# Fiat Ducato air con issues



## lufc (Jun 24, 2007)

Last August we needed to get the air con recharged with gas as it had stopped working (2007 van performed under warranty). Now it has stopped again, but apparantly this is not covered in 3rd year of warranty.

Now I have to pay £94 to find out if there is a leak and MAYBE FIAT WARRANTY will cover it.

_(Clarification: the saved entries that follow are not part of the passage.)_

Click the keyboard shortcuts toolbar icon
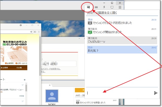 click(96, 7)
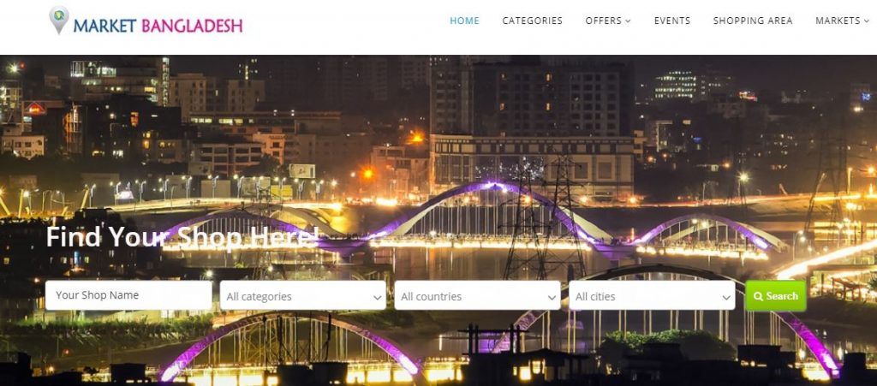Screen dimensions: 877x386
Task: Click the magnifier icon in Search button
Action: point(759,297)
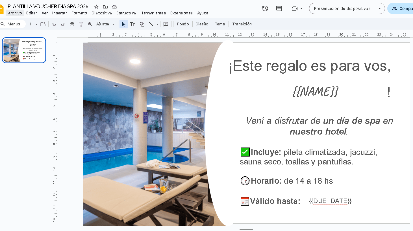The image size is (413, 231).
Task: Open the comments history icon
Action: 279,8
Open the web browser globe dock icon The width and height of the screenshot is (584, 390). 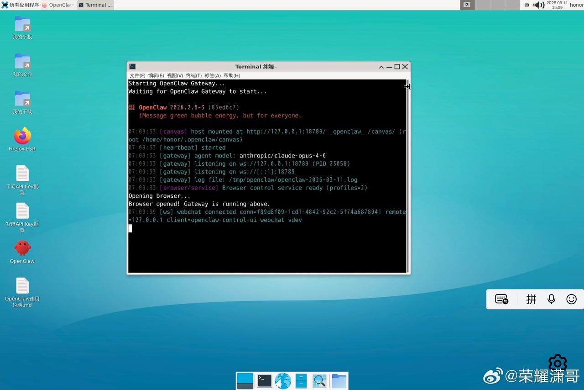click(282, 380)
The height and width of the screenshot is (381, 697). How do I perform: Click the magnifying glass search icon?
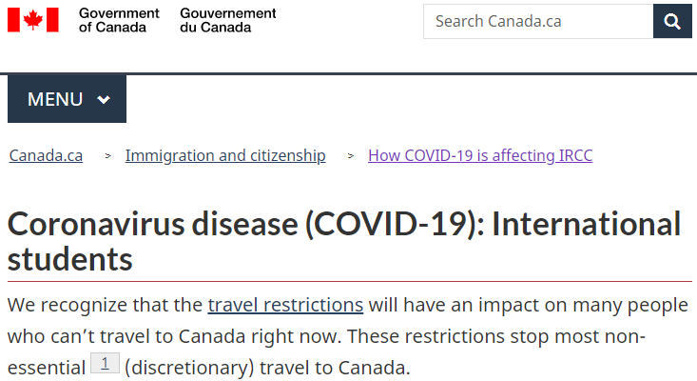click(672, 21)
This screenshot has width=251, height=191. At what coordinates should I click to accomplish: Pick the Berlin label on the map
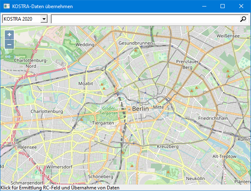(x=141, y=109)
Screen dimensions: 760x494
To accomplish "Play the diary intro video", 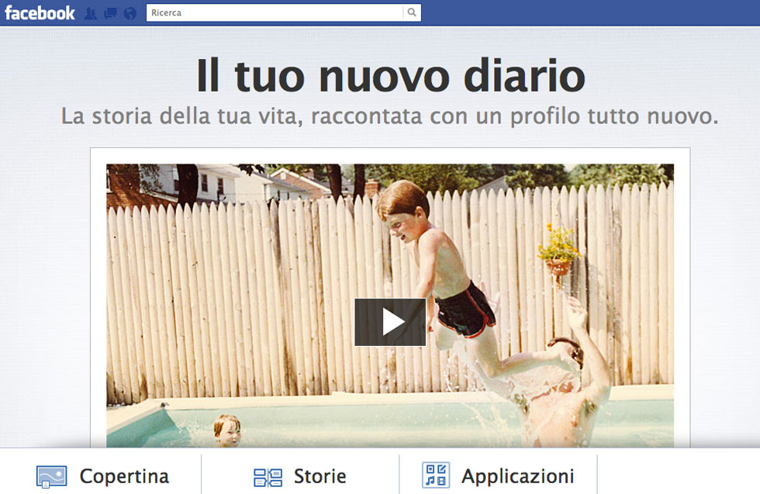I will 390,322.
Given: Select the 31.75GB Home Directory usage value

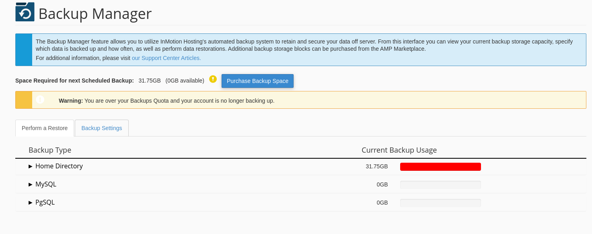Looking at the screenshot, I should (377, 166).

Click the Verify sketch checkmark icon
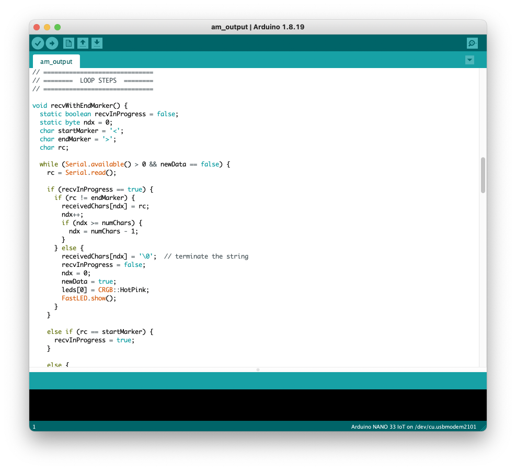point(38,43)
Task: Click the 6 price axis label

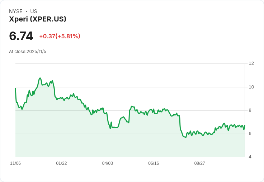Action: pyautogui.click(x=250, y=134)
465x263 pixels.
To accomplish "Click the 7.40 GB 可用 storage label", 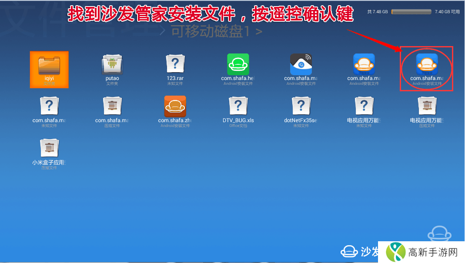I will pyautogui.click(x=447, y=12).
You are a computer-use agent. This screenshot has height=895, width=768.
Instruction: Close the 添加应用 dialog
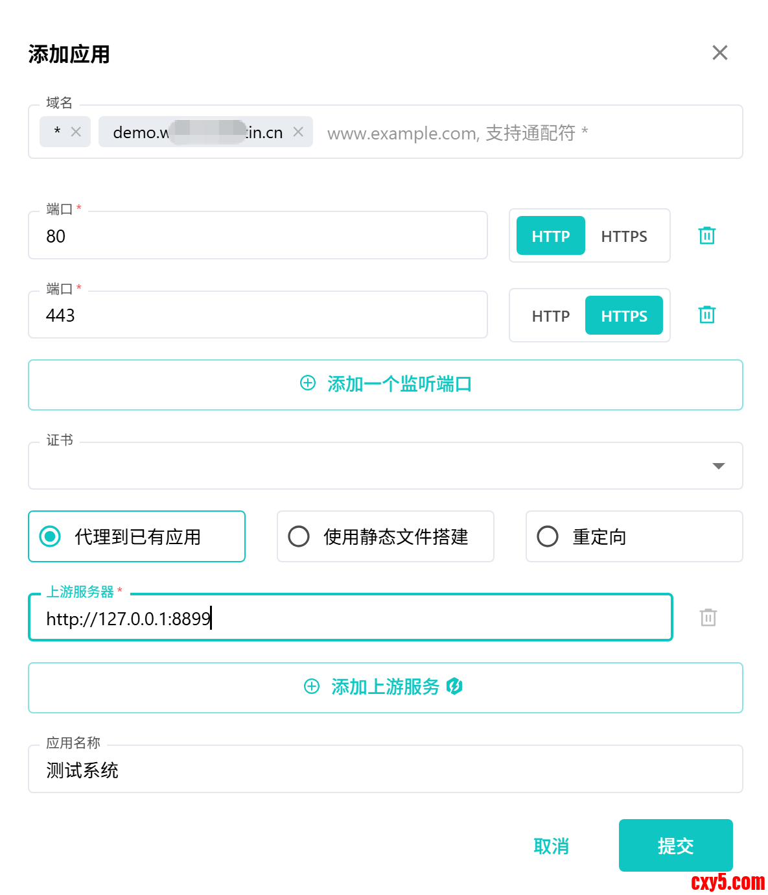point(719,53)

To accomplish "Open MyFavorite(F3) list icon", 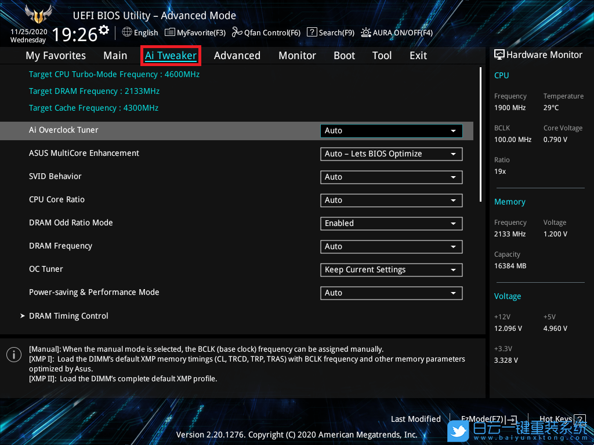I will tap(170, 32).
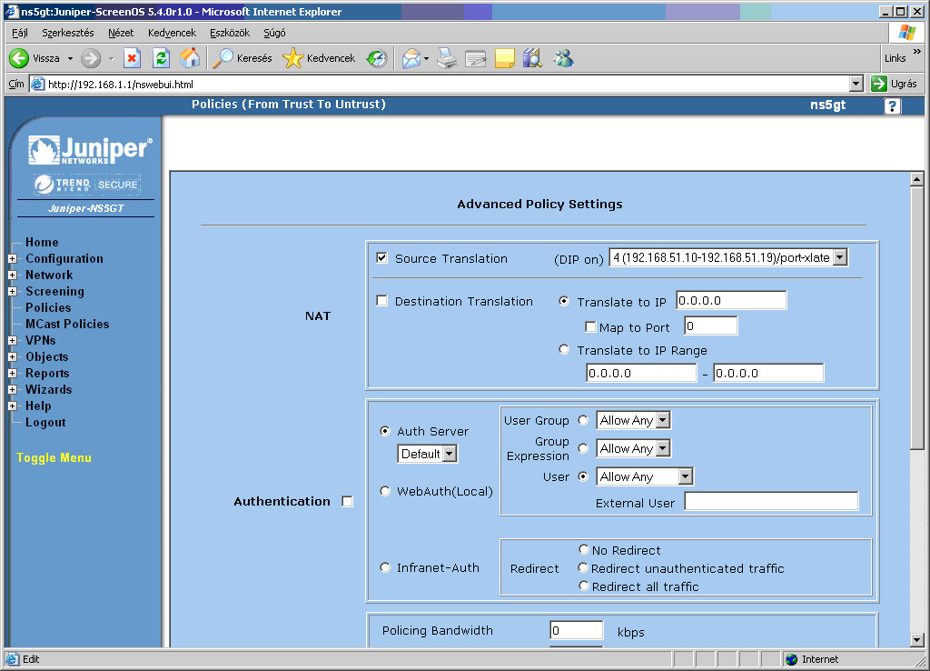Enable the Destination Translation checkbox
Viewport: 930px width, 671px height.
coord(382,301)
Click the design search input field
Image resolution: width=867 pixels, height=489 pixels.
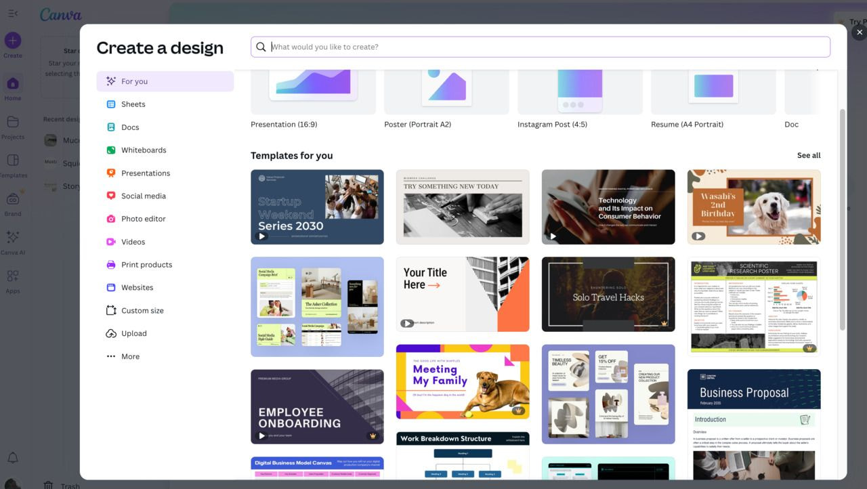coord(542,47)
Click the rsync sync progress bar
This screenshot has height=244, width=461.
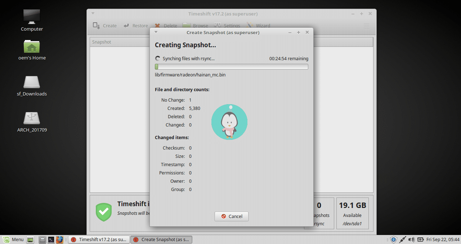tap(231, 66)
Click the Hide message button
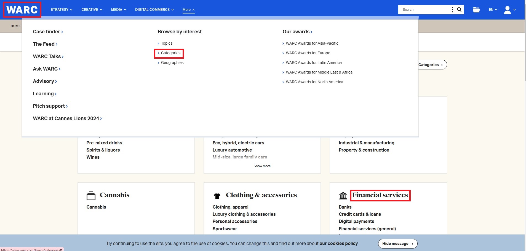 (397, 244)
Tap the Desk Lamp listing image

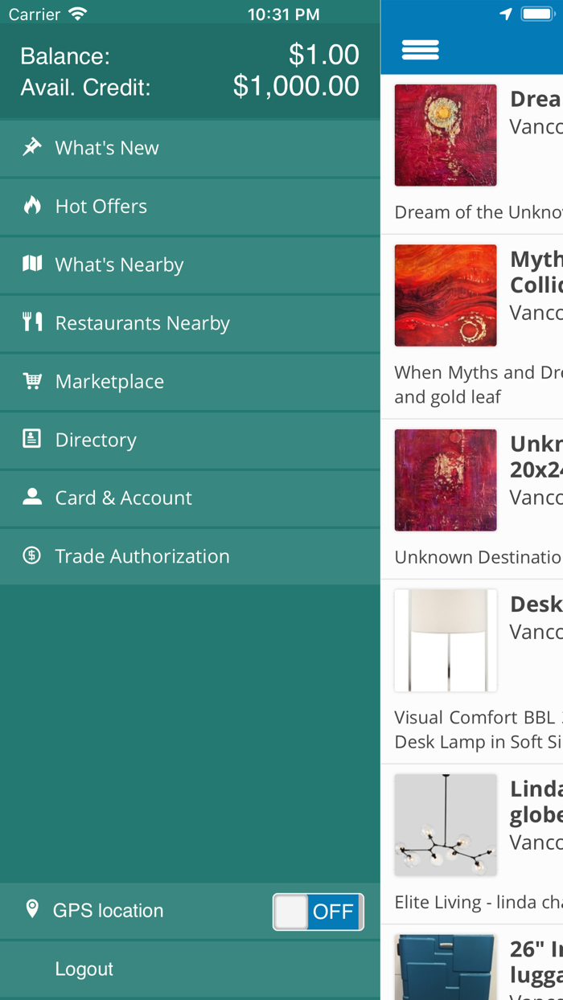click(445, 640)
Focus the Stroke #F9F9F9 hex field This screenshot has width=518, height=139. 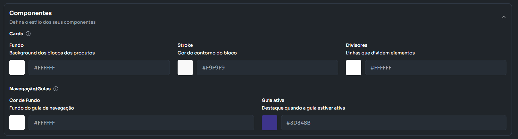tap(267, 68)
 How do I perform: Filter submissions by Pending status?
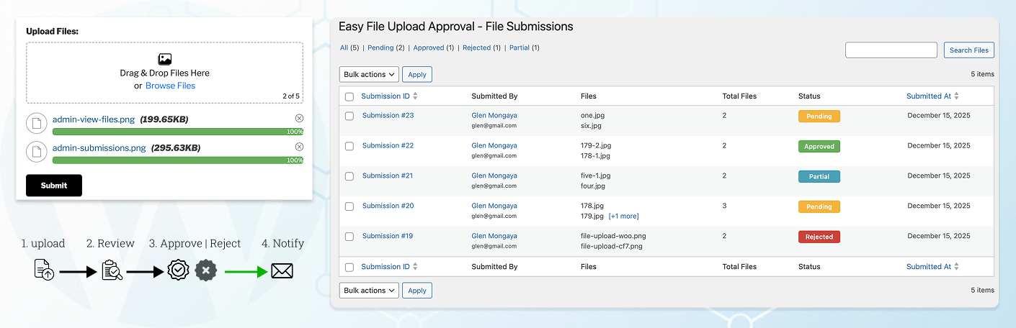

I have noticed a few other posts re faulty air con, just wondering if there are any other members with FIAT Ducatos whoo have had similar isses?


----------



## robflyer (Nov 17, 2006)

*FIAT aircon*

Yes, mine never worked from new. It took 3 visits to the FIAT dealers (60 mile round trip each time!) to discover that one of the hoses was leaking. Fixed under warranty!

Regards

robflyer


----------



## erneboy (Feb 8, 2007)

Sounds like a leak. Don't just recharge it have it pressure tested and checked out. You don't need a Fiat dealer for this, most will bring a specialist in anyway. The specialist chaps work mainly on diggers and trucks and many travel with all the kit. Any parts you need may be from Fiat although a lot of chaps can make or repair hoses. Leaky hoses and joints are quite common, Alan.


----------



## Rapide561 (Oct 1, 2005)

*Air con*

Hi

Mine was re-gassed at Piccadilly Motors in Ripon, Fiat 3.0 engine

Russell


----------



## erneboy (Feb 8, 2007)

Lufc, are you near York, if so there is a mobile bloke, Alan.


----------



## lindyloot (May 20, 2007)

Lufc, do you only use your aircon when the weather is hot? Aircon units should be used periodically all year to maintain effective sealing of the "O" rings within the system and also for the oil to lubricate . They should also be serviced at least every two years and preferably annually. One of the most commonest reason for failure of air con is damage to the condenser especially if it is located in front of the radiator due to debris from the road, especially stones hitting it.
Lin


----------